Of course, when we talk about processes of peaceful development and securing large regions, paradoxically, we cannot fail to speak of the sphere of national and collective defence. In this sense, China and Turkey have begun paths of rapprochement and collaboration within the Shanghai Organization for Cooperation. In this sense, Turkey has been a dialogue partner with the SCO, in which China’s role is primary, since 2012 (Anadolu Agency, 2012). In 2016, President Erdogan referred to the possibility of definitively joining the group (Wang, 2016). All this while Turkey is also a member of NATO. This type of attention to both political and territorial horizons (China Daily 2016) derives directly from the geographical mediumship that characterises this country.

Conclusion

The role of China and Turkey, as we have said, is pre-eminent in the Eurasian continent, and both have specific interests and particular political and cultural traditions. Nonetheless, the processes of integration and construction of international partnerships are a contrasted but still growing trend, despite the announcements and fears of major decoupling and forms of de-globalisation. Clearly, in these cases, the outcome of these processes must be analysed in the long term while always keeping an eye on the present and on the not-insignificant sphere of diplomacy.

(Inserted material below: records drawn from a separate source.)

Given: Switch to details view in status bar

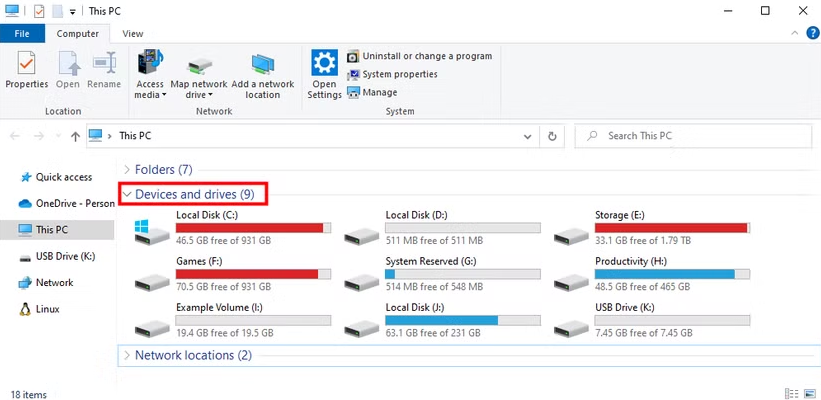Looking at the screenshot, I should pos(792,394).
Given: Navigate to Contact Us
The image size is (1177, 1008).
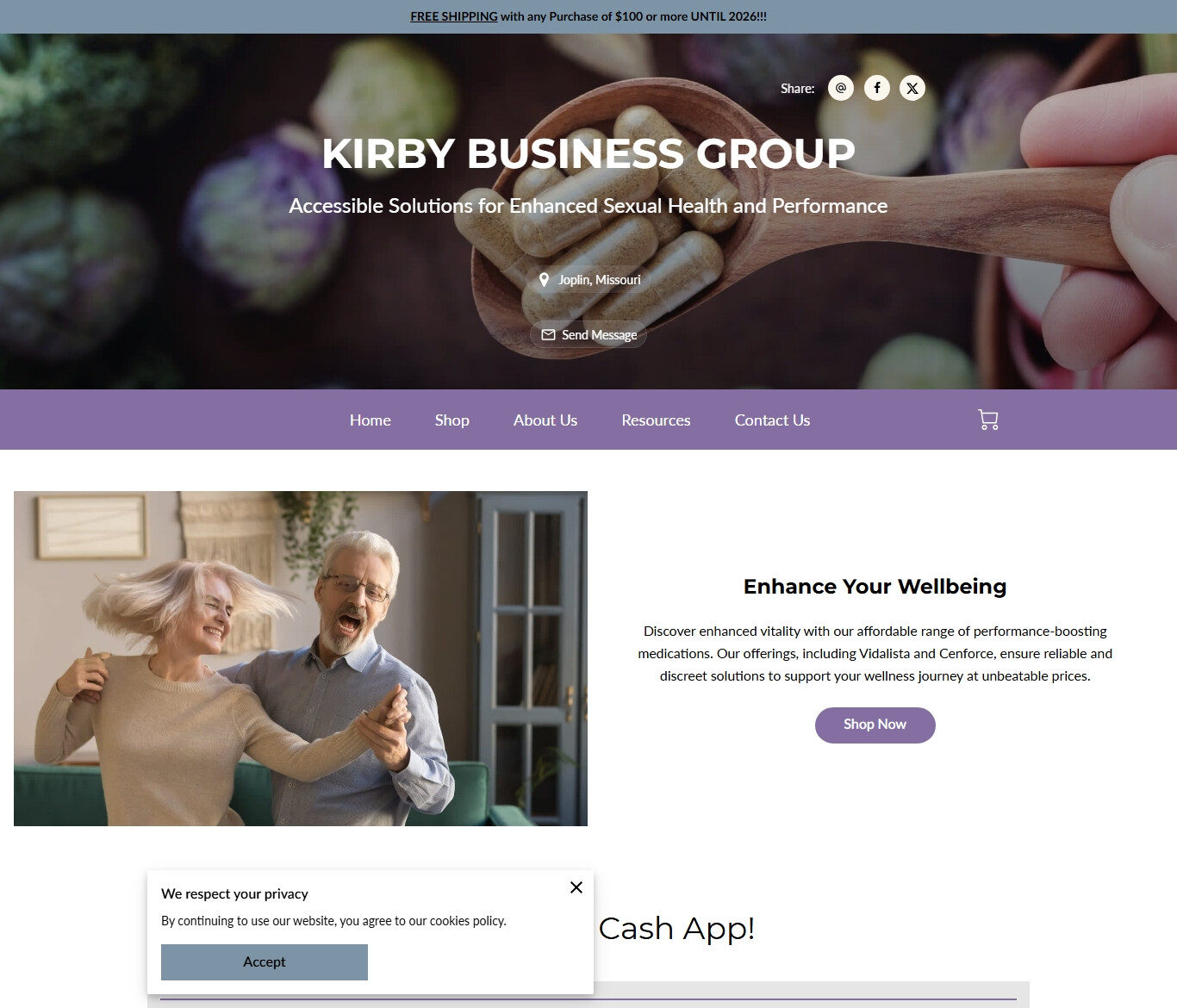Looking at the screenshot, I should point(773,420).
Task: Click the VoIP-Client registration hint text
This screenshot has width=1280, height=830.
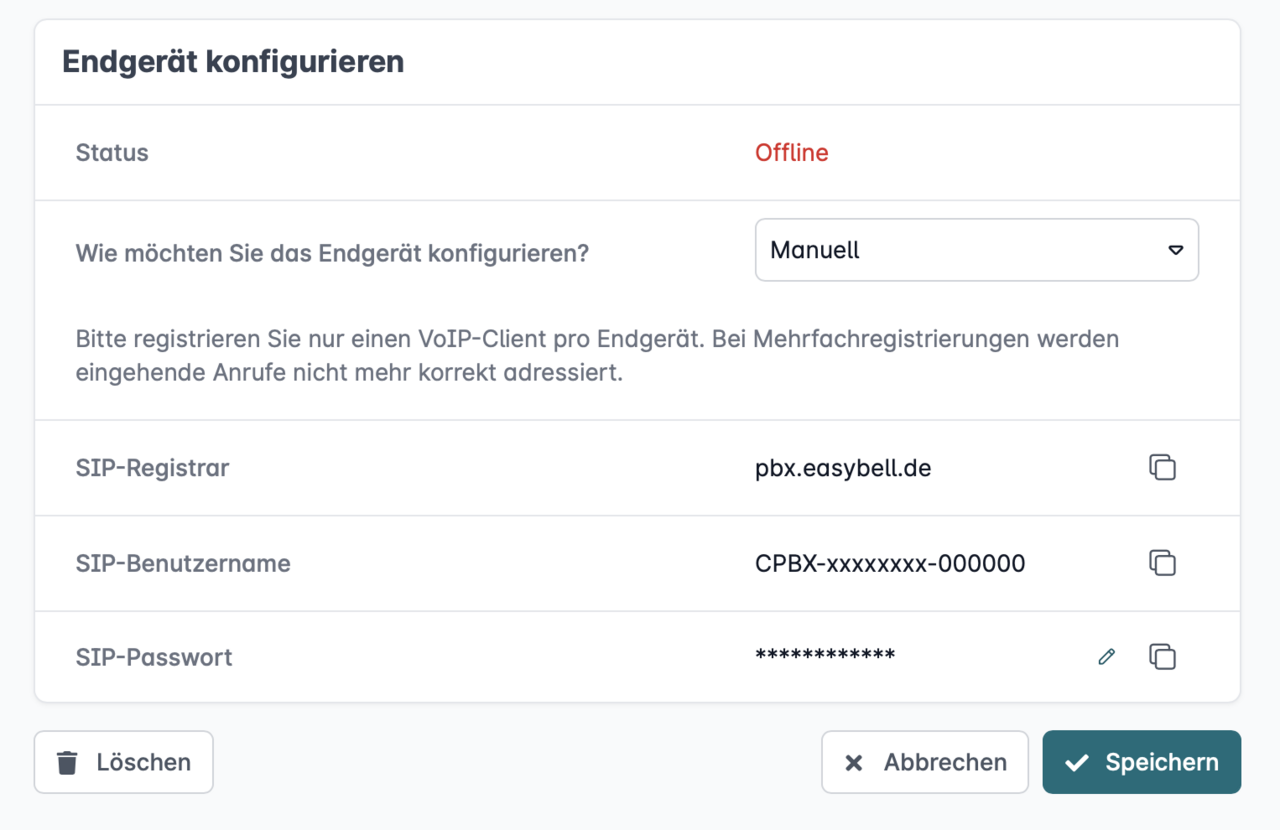Action: click(597, 356)
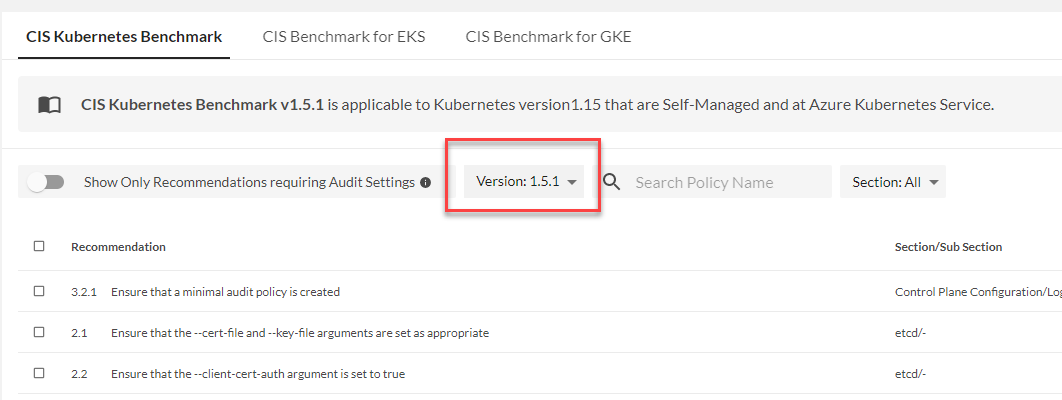Toggle Show Only Recommendations requiring Audit Settings
This screenshot has width=1062, height=400.
(46, 182)
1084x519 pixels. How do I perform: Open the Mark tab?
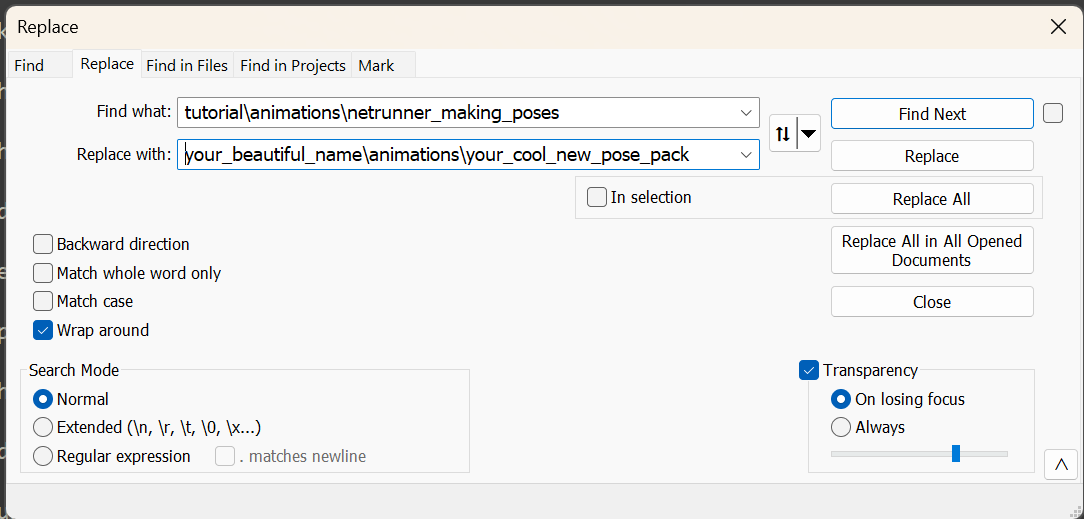[x=376, y=65]
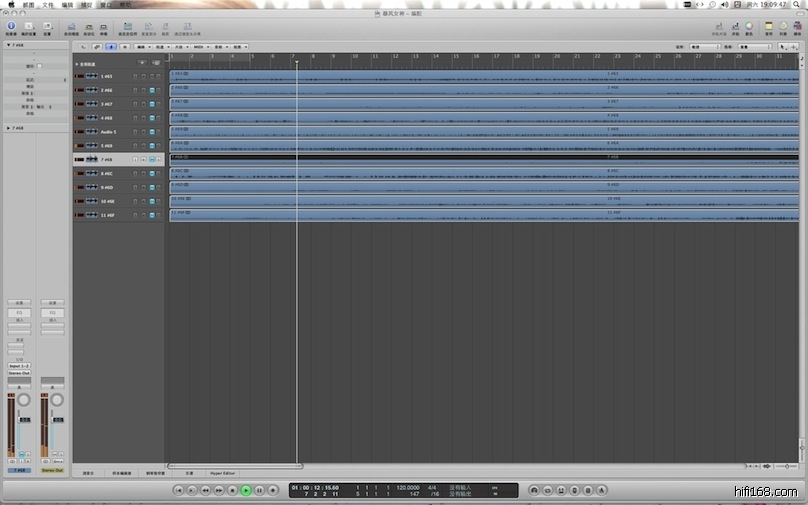
Task: Open the Inspector info icon in toolbar
Action: pyautogui.click(x=11, y=25)
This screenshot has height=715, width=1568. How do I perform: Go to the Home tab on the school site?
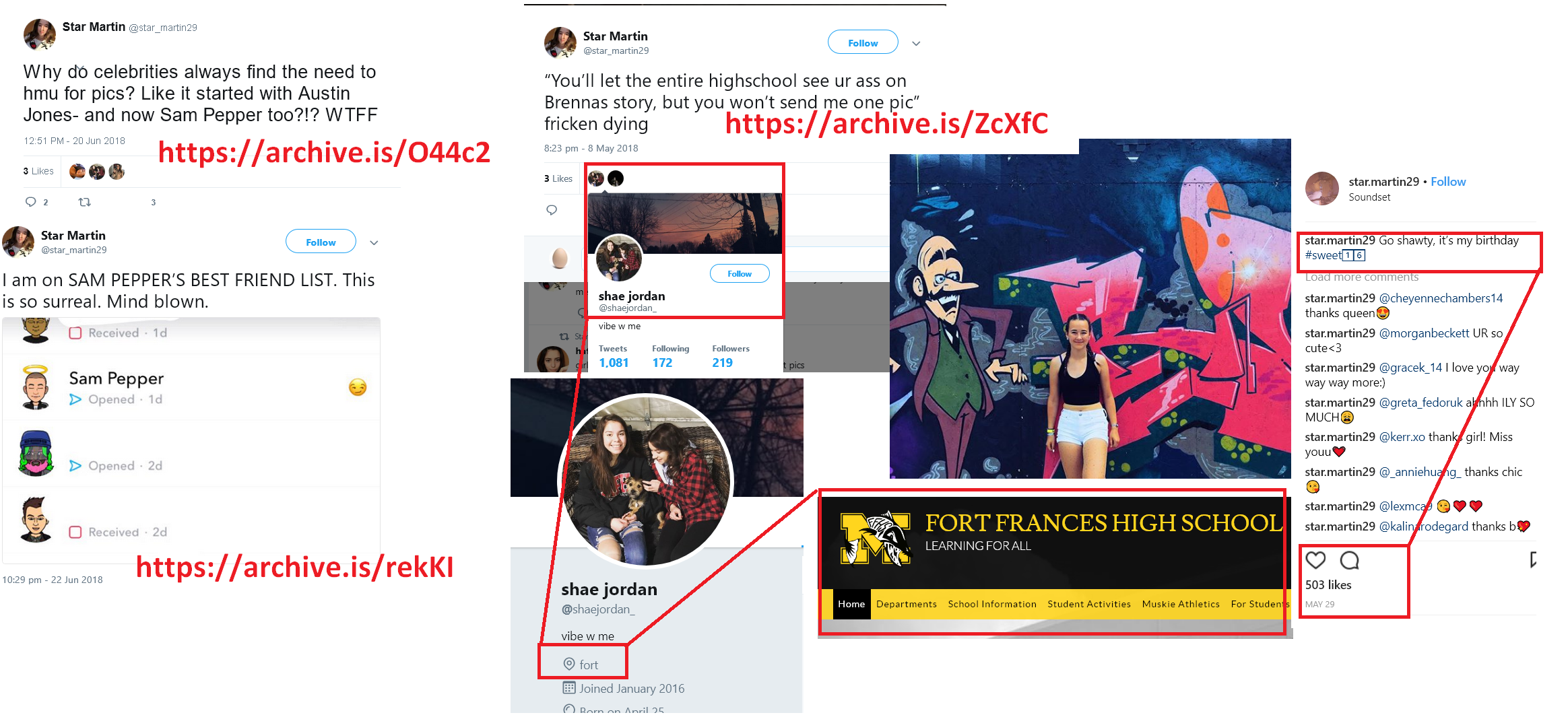851,604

Turkey, as we know it, has often been defined as a bridge between the European and Asian worlds. It is undoubtedly true that her civilisation is indebted to both of these historical-cultural spheres. Nonetheless, there is an important weight of the Asian tradition in its history, and this is certainly valid within a more solid process of structuring relations between Eastern countries. Obviously, this is part of a development path of multilateral relations and global economy that does not cover only the Asian space, and as we have seen, the role of the BRICS is not of little importance in this sense. However, relations between China and Turkey are moving along the lines of Asian security and development in a reform process that aims at relaxing international relations between the players in the area and cooperation. In these contexts, economics and politics can be treated on separate levels, but they will never be completely disjoint.